Required action | Copy every record exactly.

━━ Data provided

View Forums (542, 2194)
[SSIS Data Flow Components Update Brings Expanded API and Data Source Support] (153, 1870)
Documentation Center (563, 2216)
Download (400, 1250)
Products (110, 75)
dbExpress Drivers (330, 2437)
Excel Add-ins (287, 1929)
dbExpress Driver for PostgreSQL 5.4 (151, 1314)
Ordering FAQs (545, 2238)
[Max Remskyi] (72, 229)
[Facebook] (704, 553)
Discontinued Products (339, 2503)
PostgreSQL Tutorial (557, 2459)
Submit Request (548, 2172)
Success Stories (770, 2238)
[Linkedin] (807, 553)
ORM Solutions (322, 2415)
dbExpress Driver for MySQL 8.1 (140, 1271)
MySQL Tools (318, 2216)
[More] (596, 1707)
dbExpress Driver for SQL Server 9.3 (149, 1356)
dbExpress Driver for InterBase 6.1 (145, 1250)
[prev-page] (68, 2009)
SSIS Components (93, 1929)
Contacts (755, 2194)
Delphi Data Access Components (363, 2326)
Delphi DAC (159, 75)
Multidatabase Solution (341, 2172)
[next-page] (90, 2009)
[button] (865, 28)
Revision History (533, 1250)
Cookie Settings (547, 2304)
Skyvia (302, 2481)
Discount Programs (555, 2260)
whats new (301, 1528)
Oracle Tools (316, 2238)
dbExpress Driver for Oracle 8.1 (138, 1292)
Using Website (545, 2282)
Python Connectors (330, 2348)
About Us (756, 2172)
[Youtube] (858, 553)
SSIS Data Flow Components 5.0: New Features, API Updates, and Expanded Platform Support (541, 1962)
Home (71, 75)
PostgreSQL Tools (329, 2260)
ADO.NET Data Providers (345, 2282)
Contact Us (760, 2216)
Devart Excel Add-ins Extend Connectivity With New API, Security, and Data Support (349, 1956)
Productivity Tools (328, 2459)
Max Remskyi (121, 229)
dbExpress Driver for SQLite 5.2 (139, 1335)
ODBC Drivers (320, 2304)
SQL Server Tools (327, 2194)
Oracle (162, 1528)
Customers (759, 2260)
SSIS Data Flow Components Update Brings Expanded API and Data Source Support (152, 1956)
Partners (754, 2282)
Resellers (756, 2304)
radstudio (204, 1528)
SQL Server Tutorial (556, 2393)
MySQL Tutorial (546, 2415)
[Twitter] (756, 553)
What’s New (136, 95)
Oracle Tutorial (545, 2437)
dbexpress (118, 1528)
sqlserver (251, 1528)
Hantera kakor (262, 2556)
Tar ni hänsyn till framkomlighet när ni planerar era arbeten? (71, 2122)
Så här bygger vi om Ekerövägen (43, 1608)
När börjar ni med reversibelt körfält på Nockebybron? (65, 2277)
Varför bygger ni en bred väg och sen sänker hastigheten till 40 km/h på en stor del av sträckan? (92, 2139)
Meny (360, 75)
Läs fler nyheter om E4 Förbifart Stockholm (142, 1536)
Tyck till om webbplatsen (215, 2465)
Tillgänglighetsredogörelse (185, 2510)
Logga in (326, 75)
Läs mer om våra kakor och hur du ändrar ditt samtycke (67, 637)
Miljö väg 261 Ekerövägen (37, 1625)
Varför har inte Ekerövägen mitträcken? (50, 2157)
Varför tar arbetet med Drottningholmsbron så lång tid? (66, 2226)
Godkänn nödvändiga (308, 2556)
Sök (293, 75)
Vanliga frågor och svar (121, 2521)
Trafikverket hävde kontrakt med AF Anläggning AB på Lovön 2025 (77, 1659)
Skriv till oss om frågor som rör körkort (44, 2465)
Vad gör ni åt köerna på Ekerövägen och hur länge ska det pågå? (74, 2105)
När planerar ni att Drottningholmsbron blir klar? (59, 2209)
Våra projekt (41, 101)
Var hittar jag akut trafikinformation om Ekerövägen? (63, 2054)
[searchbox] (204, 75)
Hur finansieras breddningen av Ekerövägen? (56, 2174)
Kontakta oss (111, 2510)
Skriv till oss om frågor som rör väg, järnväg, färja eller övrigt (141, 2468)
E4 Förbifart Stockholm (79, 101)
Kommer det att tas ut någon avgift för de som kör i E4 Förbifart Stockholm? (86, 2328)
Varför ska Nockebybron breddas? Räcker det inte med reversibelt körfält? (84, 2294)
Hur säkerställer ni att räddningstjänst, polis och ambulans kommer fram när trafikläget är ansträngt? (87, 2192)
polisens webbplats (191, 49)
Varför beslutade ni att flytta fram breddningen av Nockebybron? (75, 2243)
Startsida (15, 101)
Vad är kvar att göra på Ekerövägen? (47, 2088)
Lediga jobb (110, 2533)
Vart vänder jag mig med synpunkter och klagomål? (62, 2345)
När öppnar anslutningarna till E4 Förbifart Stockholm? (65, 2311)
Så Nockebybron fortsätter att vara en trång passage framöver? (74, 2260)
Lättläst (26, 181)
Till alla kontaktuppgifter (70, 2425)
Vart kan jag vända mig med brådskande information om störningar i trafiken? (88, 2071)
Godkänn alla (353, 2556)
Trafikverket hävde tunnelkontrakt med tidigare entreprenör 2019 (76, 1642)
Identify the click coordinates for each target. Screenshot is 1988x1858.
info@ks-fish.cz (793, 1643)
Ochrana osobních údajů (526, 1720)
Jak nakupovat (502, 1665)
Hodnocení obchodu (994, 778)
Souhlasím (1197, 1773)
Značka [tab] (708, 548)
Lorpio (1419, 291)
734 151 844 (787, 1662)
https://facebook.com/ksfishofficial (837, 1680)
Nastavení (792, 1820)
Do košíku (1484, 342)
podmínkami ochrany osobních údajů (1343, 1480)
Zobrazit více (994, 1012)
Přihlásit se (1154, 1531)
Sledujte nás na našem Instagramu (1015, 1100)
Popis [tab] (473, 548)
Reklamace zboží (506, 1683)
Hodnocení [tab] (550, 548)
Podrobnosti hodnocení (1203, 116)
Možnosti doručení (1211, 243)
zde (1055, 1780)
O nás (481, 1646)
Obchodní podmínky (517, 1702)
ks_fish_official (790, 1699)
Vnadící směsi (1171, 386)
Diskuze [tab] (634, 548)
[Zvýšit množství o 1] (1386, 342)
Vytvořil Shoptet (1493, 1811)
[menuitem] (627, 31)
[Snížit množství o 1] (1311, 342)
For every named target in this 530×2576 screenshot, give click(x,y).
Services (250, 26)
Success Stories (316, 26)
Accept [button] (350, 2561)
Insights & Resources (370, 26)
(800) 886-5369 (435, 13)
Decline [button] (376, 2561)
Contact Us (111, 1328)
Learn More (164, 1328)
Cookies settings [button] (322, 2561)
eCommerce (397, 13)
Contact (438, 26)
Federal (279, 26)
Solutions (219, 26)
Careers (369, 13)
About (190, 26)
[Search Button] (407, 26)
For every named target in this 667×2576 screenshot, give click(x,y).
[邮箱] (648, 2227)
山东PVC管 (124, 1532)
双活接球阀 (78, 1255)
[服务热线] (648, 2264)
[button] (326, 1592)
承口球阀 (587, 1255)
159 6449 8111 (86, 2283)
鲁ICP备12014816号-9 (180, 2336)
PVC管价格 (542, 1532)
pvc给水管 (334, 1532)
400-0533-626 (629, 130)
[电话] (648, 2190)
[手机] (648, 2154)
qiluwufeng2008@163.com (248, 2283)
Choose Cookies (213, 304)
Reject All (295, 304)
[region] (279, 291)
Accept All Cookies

━━━━

Task answer |
View Forums (542, 2194)
[SSIS Data Flow Components Update Brings Expanded API and Data Source Support] (153, 1870)
Documentation Center (563, 2216)
Download (400, 1250)
Products (110, 75)
dbExpress Drivers (330, 2437)
Excel Add-ins (287, 1929)
dbExpress Driver for PostgreSQL 5.4 (151, 1314)
Ordering FAQs (545, 2238)
[Max Remskyi] (72, 229)
[Facebook] (704, 553)
Discontinued Products (339, 2503)
PostgreSQL Tutorial (557, 2459)
Submit Request (548, 2172)
Success Stories (770, 2238)
[Linkedin] (807, 553)
ORM Solutions (322, 2415)
dbExpress Driver for MySQL 8.1 (140, 1271)
MySQL Tools (318, 2216)
[More] (596, 1707)
dbExpress Driver for SQL Server 9.3 (149, 1356)
dbExpress Driver for InterBase 6.1 (145, 1250)
[prev-page] (68, 2009)
SSIS Components (93, 1929)
Contacts (755, 2194)
Delphi Data Access Components (363, 2326)
Delphi DAC (159, 75)
Multidatabase Solution (341, 2172)
[next-page] (90, 2009)
[button] (865, 28)
Revision History (533, 1250)
Cookie Settings (547, 2304)
Skyvia (302, 2481)
Discount Programs (555, 2260)
whats new (301, 1528)
Oracle Tools (316, 2238)
dbExpress Driver for Oracle 8.1 (138, 1292)
Using Website (545, 2282)
Python Connectors (330, 2348)
About Us (756, 2172)
[Youtube] (858, 553)
SSIS Data Flow Components 5.0: New Features, API Updates, and Expanded Platform Support (541, 1962)
Home (71, 75)
PostgreSQL Tools (329, 2260)
ADO.NET Data Providers (345, 2282)
Contact Us (760, 2216)
Devart Excel Add-ins Extend Connectivity With New API, Security, and Data Support (349, 1956)
Productivity Tools (328, 2459)
Max Remskyi (121, 229)
dbExpress Driver for SQLite 5.2 (139, 1335)
ODBC Drivers (320, 2304)
SQL Server Tools (327, 2194)
Oracle (162, 1528)
Customers (759, 2260)
SSIS Data Flow Components Update Brings Expanded API and Data Source Support (152, 1956)
Partners (754, 2282)
Resellers (756, 2304)
radstudio (204, 1528)
SQL Server Tutorial (556, 2393)
MySQL Tutorial (546, 2415)
[Twitter] (756, 553)
What’s New (136, 95)
Oracle Tutorial (545, 2437)
dbexpress (118, 1528)
sqlserver (251, 1528)
Hantera kakor (262, 2556)
Tar ni hänsyn till framkomlighet när ni planerar era arbeten? (71, 2122)
Så här bygger vi om Ekerövägen (43, 1608)
När börjar ni med reversibelt körfält på Nockebybron? (65, 2277)
Varför bygger ni en bred väg och sen sänker hastigheten till 40 km/h på en stor del av sträckan? (92, 2139)
Meny (360, 75)
Läs fler nyheter om E4 Förbifart Stockholm (142, 1536)
Tyck till om webbplatsen (215, 2465)
Tillgänglighetsredogörelse (185, 2510)
Logga in (326, 75)
Läs mer om våra kakor och hur du ändrar ditt samtycke (67, 637)
Miljö väg 261 Ekerövägen (37, 1625)
Varför har inte Ekerövägen mitträcken? (50, 2157)
Varför tar arbetet med Drottningholmsbron så lång tid? (66, 2226)
Godkänn nödvändiga (308, 2556)
Sök (293, 75)
Vanliga frågor och svar (121, 2521)
Trafikverket hävde kontrakt med AF Anläggning AB på Lovön 2025 (77, 1659)
Skriv till oss om frågor som rör körkort (44, 2465)
Vad gör ni åt köerna på Ekerövägen och hur länge ska det pågå? (74, 2105)
När planerar ni att Drottningholmsbron blir klar? (59, 2209)
Våra projekt (41, 101)
Var hittar jag akut trafikinformation om Ekerövägen? (63, 2054)
[searchbox] (204, 75)
Hur finansieras breddningen av Ekerövägen? (56, 2174)
Kontakta oss (111, 2510)
Skriv till oss om frågor som rör väg, järnväg, färja eller övrigt (141, 2468)
E4 Förbifart Stockholm (79, 101)
Kommer det att tas ut någon avgift för de som kör i E4 Förbifart Stockholm? (86, 2328)
Varför ska Nockebybron breddas? Räcker det inte med reversibelt körfält? (84, 2294)
Hur säkerställer ni att räddningstjänst, polis och ambulans kommer fram när trafikläget är ansträngt? (87, 2192)
polisens webbplats (191, 49)
Varför beslutade ni att flytta fram breddningen av Nockebybron? (75, 2243)
Startsida (15, 101)
Vad är kvar att göra på Ekerövägen? (47, 2088)
Lediga jobb (110, 2533)
Vart vänder jag mig med synpunkter och klagomål? (62, 2345)
När öppnar anslutningarna till E4 Förbifart Stockholm? (65, 2311)
Så Nockebybron fortsätter att vara en trång passage framöver? (74, 2260)
Lättläst (26, 181)
Till alla kontaktuppgifter (70, 2425)
Vart kan jag vända mig med brådskande information om störningar i trafiken? (88, 2071)
Godkänn alla (353, 2556)
Trafikverket hävde tunnelkontrakt med tidigare entreprenör 2019 (76, 1642)
Identify the click coordinates for each target. Screenshot is 1988x1858.
info@ks-fish.cz (793, 1643)
Ochrana osobních údajů (526, 1720)
Jak nakupovat (502, 1665)
Hodnocení obchodu (994, 778)
Souhlasím (1197, 1773)
Značka [tab] (708, 548)
Lorpio (1419, 291)
734 151 844 (787, 1662)
https://facebook.com/ksfishofficial (837, 1680)
Nastavení (792, 1820)
Do košíku (1484, 342)
podmínkami ochrany osobních údajů (1343, 1480)
Zobrazit více (994, 1012)
Přihlásit se (1154, 1531)
Sledujte nás na našem Instagramu (1015, 1100)
Popis [tab] (473, 548)
Reklamace zboží (506, 1683)
Hodnocení [tab] (550, 548)
Podrobnosti hodnocení (1203, 116)
Možnosti doručení (1211, 243)
zde (1055, 1780)
O nás (481, 1646)
Obchodní podmínky (517, 1702)
ks_fish_official (790, 1699)
Vnadící směsi (1171, 386)
Diskuze [tab] (634, 548)
[Zvýšit množství o 1] (1386, 342)
Vytvořil Shoptet (1493, 1811)
[menuitem] (627, 31)
[Snížit množství o 1] (1311, 342)
For every named target in this 530×2576 screenshot, give click(x,y).
Services (250, 26)
Success Stories (316, 26)
Accept [button] (350, 2561)
Insights & Resources (370, 26)
(800) 886-5369 (435, 13)
Decline [button] (376, 2561)
Contact Us (111, 1328)
Learn More (164, 1328)
Cookies settings [button] (322, 2561)
eCommerce (397, 13)
Contact (438, 26)
Federal (279, 26)
Solutions (219, 26)
Careers (369, 13)
About (190, 26)
[Search Button] (407, 26)
For every named target in this 667×2576 screenshot, give click(x,y).
[邮箱] (648, 2227)
山东PVC管 (124, 1532)
双活接球阀 (78, 1255)
[服务热线] (648, 2264)
[button] (326, 1592)
承口球阀 (587, 1255)
159 6449 8111 (86, 2283)
鲁ICP备12014816号-9 (180, 2336)
PVC管价格 (542, 1532)
pvc给水管 (334, 1532)
400-0533-626 (629, 130)
[电话] (648, 2190)
[手机] (648, 2154)
qiluwufeng2008@163.com (248, 2283)
Choose Cookies (213, 304)
Reject All (295, 304)
[region] (279, 291)
Accept All Cookies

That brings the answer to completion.